Hay algo de este país que resiste en cada piba que se acerca un domingo a la mañana después de levantarse y mientras se desayunan una pizza fría para decirle al novio, al compañero de departamento, a la hermana, a la mejor amiga, “no sabés la que te perdiste”. Así comienzan los más maravillosos relatos, esos que llevan completos pormenores minuciosos de la noche anterior en donde no pasó absolutamente relevante, pero no importa. No, no se descubrió la penicilina, no se inventó el wifi, no se terminó de dilucidar cuáles son los más grandes secretos del universo, pero tal pibe que andaba con tal piba apareció de la mano con tal otra y esto generó una especie de cisma hacia el interior del grupo de amigos que va a terminar contándose en la oficina, en la caja del supermercado, en la cola para hacerte una tomografía computada.
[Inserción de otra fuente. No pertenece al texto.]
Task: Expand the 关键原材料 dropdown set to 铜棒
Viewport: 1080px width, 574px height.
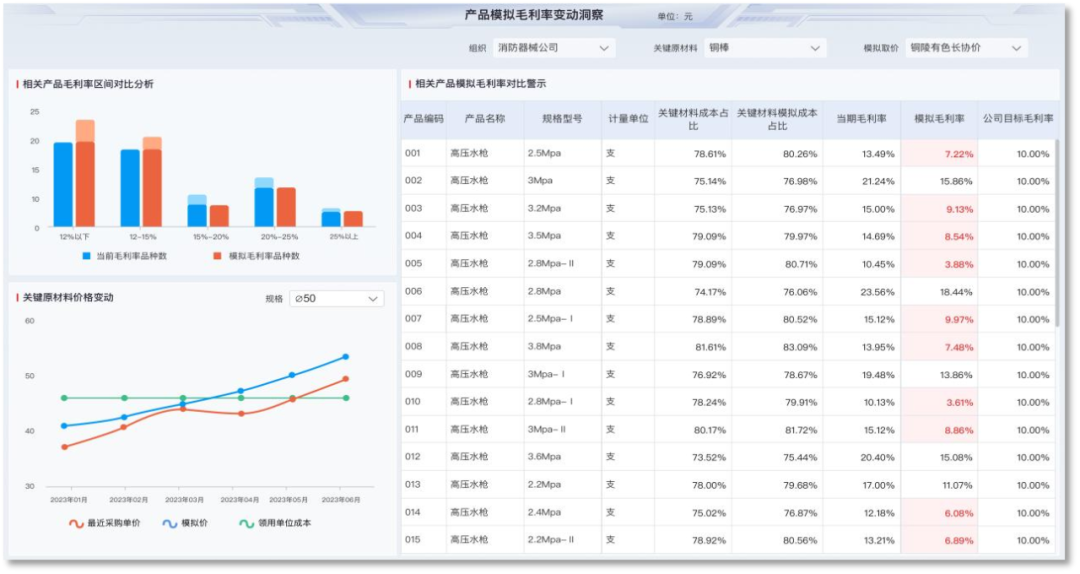Action: click(x=765, y=48)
No hace ni falta que yo les explique por qué me gusta el chisme. Junta las dos cosas que yo más amo. Una de esas son los cuentos, y no hay nada que esté mejor contado que un chisme. Hay una sutileza en el relato del puterío que a mí me lleva muy, muy atrás. ¿Qué hacía Roberto Arlt sino eso? ¿Qué hacían los grandes cronistas de este país? ¿Qué hicieron y qué hacen las Ocampo de la vida si no era chisme? Está bien, quizás en el fondo un chisme un poco más pretencioso, que había dejado algo estéticamente y artísticamente hablando para el porvenir de la Nación. Pero sin el chisme, ¿a dónde habrían llegado los grandes artistas y pensadores de este país? Por eso cuando un pibe tímidamente se acerca hasta a su tío, ese que le resulta el más capo de todos los hermanos de su padre porque le enseñó a jugar en la Play 3, y le dice “no sabés lo que pasó” se abre una especie de portal. Es el chisme un diálogo intergeneracional. Es sin lugar a dudas el anzuelo que nos permite ingresar a veces a los grandes debates que nos debemos como sociedad.
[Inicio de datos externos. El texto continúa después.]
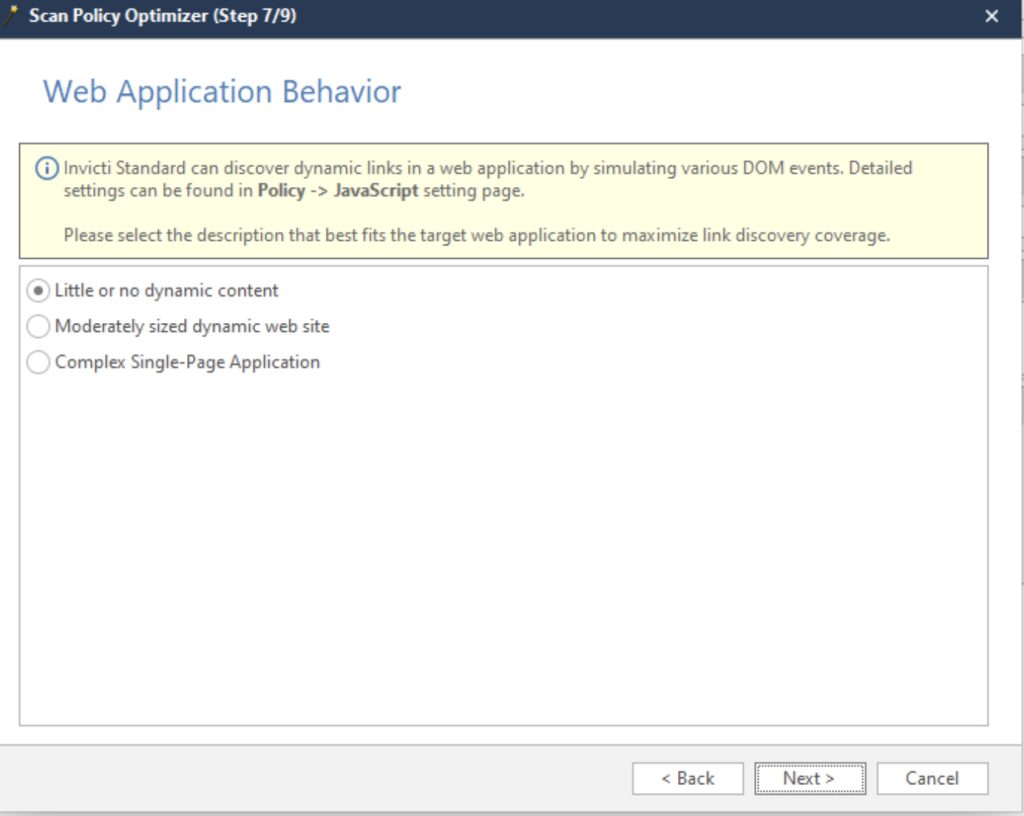The height and width of the screenshot is (816, 1024).
Task: Select the 'Little or no dynamic content' radio button
Action: (38, 291)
Esa frase no es más que otra mentira: no nos debemos nada. Como sociedad estamos debatiendo todo, todo el tiempo. Debemos ser uno de los países más pesados del mundo. Esto ya lo he dicho en otras columnas, pero lo voy a sostener hasta que me muera.
En fin, el chisme es uno de los tantos motivos que colocan al Diego por encima de Messi, acercándolo más al latir popular. Es el que nutre a los servicios de inteligencia. Es uno de los motivos por los cuales ninguno de nosotros podemos evitar, cuando vamos en el transporte público, mirar sobre el hombro del acompañante desconocido de aquel coche línea 15 mugroso, para ver qué está escribiendo en WhatsApp. No podemos evitar mirar, aunque sea de refilón, a qué le pone Me Gusta un compañero que está a nuestro lado en la oficina. Y si tenemos auriculares puestos mientras estamos esperando para que nos atiendan en la farmacia, igualmente nos quedamos escuchando qué hablan los dos que esperan atrás. Hay algo en ese tono de voz de dos personas que se están compartiendo un puterío, que a mí me parece espectacular. Tengo tías que imagino que lo único que hacen es juntarse a pasarse chismecitos de gente que incluso no conocen. Y todo chisme que se precie de serlo debe comenzar con una introducción que ayude al interlocutor a ubicarse en tiempo y espacio. Algo del estilo: “¿te acordás de la hija de la Norma? La que estudiaba canto en Santo Tomé y vendía prepizzas”. Nunca, jamás, la respuesta a la pregunta situacional debe ser negativa. No importa si no te acordás, no es lo importante.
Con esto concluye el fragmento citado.